Master and Commander: The Far Side of the World is a 2003 American epic period war-drama film co-written, produced and directed by Peter Weir, set during the Napoleonic Wars. The film's plot and characters are adapted from three novels in author Patrick O'Brian's Aubrey–Maturin series, which includes 20 completed novels of Jack Aubrey's naval career. The film stars Russell Crowe as Aubrey, captain in the Royal Navy, and Paul Bettany as Dr. Stephen Maturin, the ship's surgeon. This is the second onscreen collaboration for Crowe and Bettany, both of whom previously co-starred in 2001’s A Beautiful Mind.

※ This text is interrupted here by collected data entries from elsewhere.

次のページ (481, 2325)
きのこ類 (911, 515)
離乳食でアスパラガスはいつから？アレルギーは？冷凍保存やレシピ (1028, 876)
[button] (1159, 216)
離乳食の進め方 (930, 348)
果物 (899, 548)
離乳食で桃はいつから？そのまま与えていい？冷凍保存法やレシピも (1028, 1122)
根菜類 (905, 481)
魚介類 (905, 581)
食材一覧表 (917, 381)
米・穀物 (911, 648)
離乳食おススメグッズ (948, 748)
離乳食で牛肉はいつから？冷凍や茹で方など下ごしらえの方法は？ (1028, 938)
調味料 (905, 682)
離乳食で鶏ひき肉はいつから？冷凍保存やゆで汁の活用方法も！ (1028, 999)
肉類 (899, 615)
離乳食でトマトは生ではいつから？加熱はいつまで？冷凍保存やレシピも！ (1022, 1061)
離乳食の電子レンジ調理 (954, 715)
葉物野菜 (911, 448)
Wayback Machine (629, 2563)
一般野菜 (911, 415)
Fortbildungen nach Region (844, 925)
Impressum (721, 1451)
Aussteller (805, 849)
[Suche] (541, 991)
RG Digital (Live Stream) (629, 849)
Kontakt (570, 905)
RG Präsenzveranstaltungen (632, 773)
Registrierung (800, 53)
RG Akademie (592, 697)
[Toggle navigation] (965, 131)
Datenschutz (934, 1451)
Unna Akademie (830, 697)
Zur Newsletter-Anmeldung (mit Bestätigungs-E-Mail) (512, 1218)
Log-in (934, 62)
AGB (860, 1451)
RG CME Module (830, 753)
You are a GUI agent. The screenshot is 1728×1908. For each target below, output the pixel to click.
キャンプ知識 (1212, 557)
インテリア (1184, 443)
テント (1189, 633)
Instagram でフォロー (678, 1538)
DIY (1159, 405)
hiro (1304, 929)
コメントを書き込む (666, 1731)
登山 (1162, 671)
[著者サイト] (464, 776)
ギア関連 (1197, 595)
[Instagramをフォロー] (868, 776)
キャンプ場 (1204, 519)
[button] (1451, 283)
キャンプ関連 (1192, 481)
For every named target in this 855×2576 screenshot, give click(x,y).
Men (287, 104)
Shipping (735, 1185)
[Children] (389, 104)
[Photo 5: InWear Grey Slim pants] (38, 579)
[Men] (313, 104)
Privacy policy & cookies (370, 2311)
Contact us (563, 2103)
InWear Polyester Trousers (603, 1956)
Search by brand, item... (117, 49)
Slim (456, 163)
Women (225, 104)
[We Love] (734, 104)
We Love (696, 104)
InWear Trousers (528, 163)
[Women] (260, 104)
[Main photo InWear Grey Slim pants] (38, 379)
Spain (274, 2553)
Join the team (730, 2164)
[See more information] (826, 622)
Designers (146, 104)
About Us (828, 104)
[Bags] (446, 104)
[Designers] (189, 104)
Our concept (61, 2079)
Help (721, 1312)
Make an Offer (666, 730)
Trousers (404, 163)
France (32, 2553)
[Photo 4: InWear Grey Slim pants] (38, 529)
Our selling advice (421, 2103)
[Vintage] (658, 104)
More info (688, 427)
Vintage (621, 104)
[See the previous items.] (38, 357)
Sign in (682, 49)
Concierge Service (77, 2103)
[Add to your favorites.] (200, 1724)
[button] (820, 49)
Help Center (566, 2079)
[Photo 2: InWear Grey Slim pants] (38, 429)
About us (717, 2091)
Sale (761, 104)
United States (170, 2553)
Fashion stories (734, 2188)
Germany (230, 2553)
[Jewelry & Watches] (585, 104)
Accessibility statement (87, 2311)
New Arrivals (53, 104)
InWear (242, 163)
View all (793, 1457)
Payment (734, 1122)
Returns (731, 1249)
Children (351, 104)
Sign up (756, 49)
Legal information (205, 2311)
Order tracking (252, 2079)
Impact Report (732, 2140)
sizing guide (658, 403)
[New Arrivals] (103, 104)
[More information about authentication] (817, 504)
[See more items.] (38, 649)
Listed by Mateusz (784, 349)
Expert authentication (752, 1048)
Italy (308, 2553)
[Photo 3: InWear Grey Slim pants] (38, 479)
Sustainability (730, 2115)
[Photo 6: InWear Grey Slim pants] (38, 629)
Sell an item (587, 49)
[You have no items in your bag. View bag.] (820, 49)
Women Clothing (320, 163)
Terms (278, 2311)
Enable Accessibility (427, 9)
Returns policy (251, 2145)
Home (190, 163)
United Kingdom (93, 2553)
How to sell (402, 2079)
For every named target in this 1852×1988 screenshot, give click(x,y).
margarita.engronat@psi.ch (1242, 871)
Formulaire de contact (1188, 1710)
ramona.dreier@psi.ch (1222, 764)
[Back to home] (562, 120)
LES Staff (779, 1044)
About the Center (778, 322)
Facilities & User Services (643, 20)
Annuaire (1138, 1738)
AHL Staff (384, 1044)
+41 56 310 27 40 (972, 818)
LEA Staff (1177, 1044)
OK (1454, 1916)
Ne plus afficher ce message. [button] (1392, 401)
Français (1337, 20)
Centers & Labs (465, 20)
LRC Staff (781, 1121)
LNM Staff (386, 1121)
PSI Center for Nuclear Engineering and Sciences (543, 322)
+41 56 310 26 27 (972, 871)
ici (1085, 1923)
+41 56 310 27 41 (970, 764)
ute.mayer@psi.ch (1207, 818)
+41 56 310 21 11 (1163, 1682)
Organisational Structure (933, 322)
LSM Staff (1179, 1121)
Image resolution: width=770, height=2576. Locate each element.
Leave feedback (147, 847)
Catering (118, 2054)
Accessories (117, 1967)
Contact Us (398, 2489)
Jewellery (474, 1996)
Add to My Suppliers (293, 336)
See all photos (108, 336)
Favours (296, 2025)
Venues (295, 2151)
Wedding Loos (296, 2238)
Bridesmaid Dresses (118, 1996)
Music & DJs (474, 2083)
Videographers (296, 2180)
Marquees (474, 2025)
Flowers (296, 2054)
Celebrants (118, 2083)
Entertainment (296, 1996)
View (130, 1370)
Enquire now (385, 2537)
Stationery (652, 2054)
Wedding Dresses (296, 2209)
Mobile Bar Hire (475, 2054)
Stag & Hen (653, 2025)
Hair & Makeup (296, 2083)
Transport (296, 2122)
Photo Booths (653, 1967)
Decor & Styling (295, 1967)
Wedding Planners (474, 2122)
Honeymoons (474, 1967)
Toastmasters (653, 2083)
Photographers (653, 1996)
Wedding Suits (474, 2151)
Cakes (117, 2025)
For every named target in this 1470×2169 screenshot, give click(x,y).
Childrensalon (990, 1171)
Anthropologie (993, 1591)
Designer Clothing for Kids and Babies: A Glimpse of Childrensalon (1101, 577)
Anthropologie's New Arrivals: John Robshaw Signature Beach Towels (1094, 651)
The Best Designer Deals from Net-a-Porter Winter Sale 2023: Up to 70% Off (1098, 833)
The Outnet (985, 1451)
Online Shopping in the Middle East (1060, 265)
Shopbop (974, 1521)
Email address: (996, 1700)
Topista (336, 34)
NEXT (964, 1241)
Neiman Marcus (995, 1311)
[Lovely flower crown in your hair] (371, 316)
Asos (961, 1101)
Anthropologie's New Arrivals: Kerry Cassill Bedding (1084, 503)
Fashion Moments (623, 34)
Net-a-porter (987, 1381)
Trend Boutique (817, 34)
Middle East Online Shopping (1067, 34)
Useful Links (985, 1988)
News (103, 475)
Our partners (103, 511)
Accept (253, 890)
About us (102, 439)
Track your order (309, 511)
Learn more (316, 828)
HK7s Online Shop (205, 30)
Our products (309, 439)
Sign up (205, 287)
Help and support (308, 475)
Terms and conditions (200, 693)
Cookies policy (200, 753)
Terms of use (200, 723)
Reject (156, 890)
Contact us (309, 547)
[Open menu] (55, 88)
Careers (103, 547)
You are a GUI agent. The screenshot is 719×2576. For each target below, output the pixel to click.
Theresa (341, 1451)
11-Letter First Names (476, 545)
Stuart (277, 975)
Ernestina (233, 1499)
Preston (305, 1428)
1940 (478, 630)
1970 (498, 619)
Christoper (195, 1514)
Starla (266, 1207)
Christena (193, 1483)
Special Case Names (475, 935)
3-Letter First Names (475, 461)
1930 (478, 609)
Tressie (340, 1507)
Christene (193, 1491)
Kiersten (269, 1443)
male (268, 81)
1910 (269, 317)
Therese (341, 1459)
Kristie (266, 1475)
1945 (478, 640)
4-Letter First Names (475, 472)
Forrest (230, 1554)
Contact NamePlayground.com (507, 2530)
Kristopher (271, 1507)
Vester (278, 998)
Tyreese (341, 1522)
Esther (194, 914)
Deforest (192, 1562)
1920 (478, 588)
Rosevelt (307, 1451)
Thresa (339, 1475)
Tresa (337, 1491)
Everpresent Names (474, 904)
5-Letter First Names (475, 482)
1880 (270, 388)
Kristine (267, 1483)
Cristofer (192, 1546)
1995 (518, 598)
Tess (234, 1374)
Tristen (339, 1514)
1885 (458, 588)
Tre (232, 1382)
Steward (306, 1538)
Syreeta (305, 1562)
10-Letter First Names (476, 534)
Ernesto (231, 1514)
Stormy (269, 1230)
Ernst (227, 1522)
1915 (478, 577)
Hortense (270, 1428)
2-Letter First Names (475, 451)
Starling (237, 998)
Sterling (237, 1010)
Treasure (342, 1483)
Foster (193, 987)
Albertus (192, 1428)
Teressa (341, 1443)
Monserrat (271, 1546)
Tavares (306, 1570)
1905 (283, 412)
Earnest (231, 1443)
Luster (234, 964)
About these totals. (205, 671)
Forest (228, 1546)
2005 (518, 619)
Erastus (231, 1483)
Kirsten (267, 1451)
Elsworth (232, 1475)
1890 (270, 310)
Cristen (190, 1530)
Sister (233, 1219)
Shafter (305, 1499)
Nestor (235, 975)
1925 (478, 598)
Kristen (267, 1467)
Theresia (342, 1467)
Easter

The film was a personal project of Fox executive Tom Rothman, who recruited Weir to helm the project. Filming took place on the open sea, on replica ships in the water tanks of Baja Studios, and on the Galápagos Islands. The film, which cost $150 million to make, was a co-production of 20th Century Fox, Miramax Films, Universal Pictures, and Samuel Goldwyn Films, and released on November 14, 2003. It was a moderate success at the box office, grossing $212 million worldwide.

The film was critically well received and garnered Weir the BAFTA Award for Best Direction. At the 76th Academy Awards, the film was nominated for 10 Oscars, including Best Picture and Best Director. It won Best Cinematography and Best Sound Editing, but the rest of the categories were swept by The Lord of the Rings: The Return of the King. In June 2021, a prequel film was announced to be in active development.

Plot
During the Napoleonic Wars, Captain Jack Aubrey of HMS Surprise is ordered to intercept the heavy frigate Acheron, a French privateer. Acheron ambushes Surprise off the coast of Brazil, causing heavy damage while remaining undamaged by the British guns. The ship's boats tow Surprise into a fog bank to evade pursuit. Aubrey's officers tell him that Surprise is no match for Acheron, and that they should abandon the chase. Aubrey responds that Acheron must not be allowed to plunder the British whaling fleet and orders Surprise refitted at sea, rather than a lengthy return to port for repairs. Midshipman Blakeney has his arm amputated due to injuries sustained in battle. Shortly afterward, Acheron again ambushes Surprise, but Aubrey slips away in the night by using a decoy raft and ship's lamps.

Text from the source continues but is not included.